さらに、物流だけでなく、食肉センターの老朽化やCO2削減問題などにも課題が直面しており、2024年7月にはJA全農と日本ハムが事業提携することも発表している。
事業連携することで、持続可能な畜産業を追求するとしている。
例えば、日本ハムのロースハムをJA全農ミートフーズ・高崎ハムで委託製造し、日本ハムの配送網を利用するなど、今までの垣根を大きく越えた展開が進められている。
さらに、大きな問題が5年後にやってくる。
現在の日本は、2030年問題というさらなる課題に直面しているのである。
2024年問題がさらに深刻化するのは、労働力不足、トラックの積載効率の低迷などあったが、ECの普及による宅配需要の急速な発達、小ロット多頻度の配送の増加など、新型コロナによってより細分化された配送がこの問題を深刻化させている。

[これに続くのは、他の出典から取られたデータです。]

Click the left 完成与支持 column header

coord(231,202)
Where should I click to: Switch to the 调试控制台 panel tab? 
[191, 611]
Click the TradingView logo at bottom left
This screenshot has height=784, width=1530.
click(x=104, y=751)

新型コロナ要因は、この状況を早めただけで、遅かれ早かれ問題は目の前にある事はかわらない。すでに物流は供給が追いついていない上、2030年には、日本全国の35%近い荷物が運べない(秋田では46%、高知では42%)とも言われている。あと5年もすれば、運送効率の悪い地域は物流網が途絶えてしまう可能性があるという危機的状況である。
納品メーカーに値引き交渉をして、安くないと買わないという時代錯誤のビジネスをしている場合ではない。
5年後には、お金を出しても商品を持ってきてくれないかもしれない危機感を、今感じていない量販店は、淘汰されると言わざるを得ない状況なのである。
競争メーカーが手を組んでいるのと同様に、今の段階からメーカーと手を組んで商品開発を行ない、安定量を配送出来る態勢を整えることが必要である。
定期定量で物量が確保出来れば、必然的に物流網は残っていく。そのため、ボランタリーチェーンや共同PB開発などは今後強くなると思われる。
メーカーのNB商品は、その分立場が弱くなる可能性を秘めている。
量販店側も持ちつ持たれつの良好な関係を構築するために、安く仕上げるPB商品だけをお願いして、NB商品を販売しないなどという交渉は、メーカーの開発力も弱める結果となってしまい、持続可能なビジネスモデルとは言いがたい。
消費者にとっても、名の知れたNB商品を購入する楽しさが必要であるため、量販店や物流、メーカー一体となって商品開発にも取り組んでもらいたい。
今が未来につながる分岐点
2024年は円安による為替の影響、輸入肉の相場高、物流問題、人員不足、温暖化など、一度に外部環境の変化を取り入れざるを得なくなった。そして、来年以降にも、この影響がさらに悪化する兆しがある。口だけサステナブルを唱えても、持続可能な生活は送れない。商売が成り立たないと、食生活も安定しないし、給料も出ない。今、過去の栄光やしがらみ、プライドを断ち切って、新しい未来に向けた取り組みを、早急にしなくてはならない分岐点に立っているのである。新たな取り組みは、今、私たち全員が真剣に考えなくてはならない課題である。この分岐点を間違った道に進むと、本当に商品が届かない地域ができてしまうと言うことである。目先の利益よりも、持続可能な社会生活を送れるよう、一丸となって取り組んでいこう。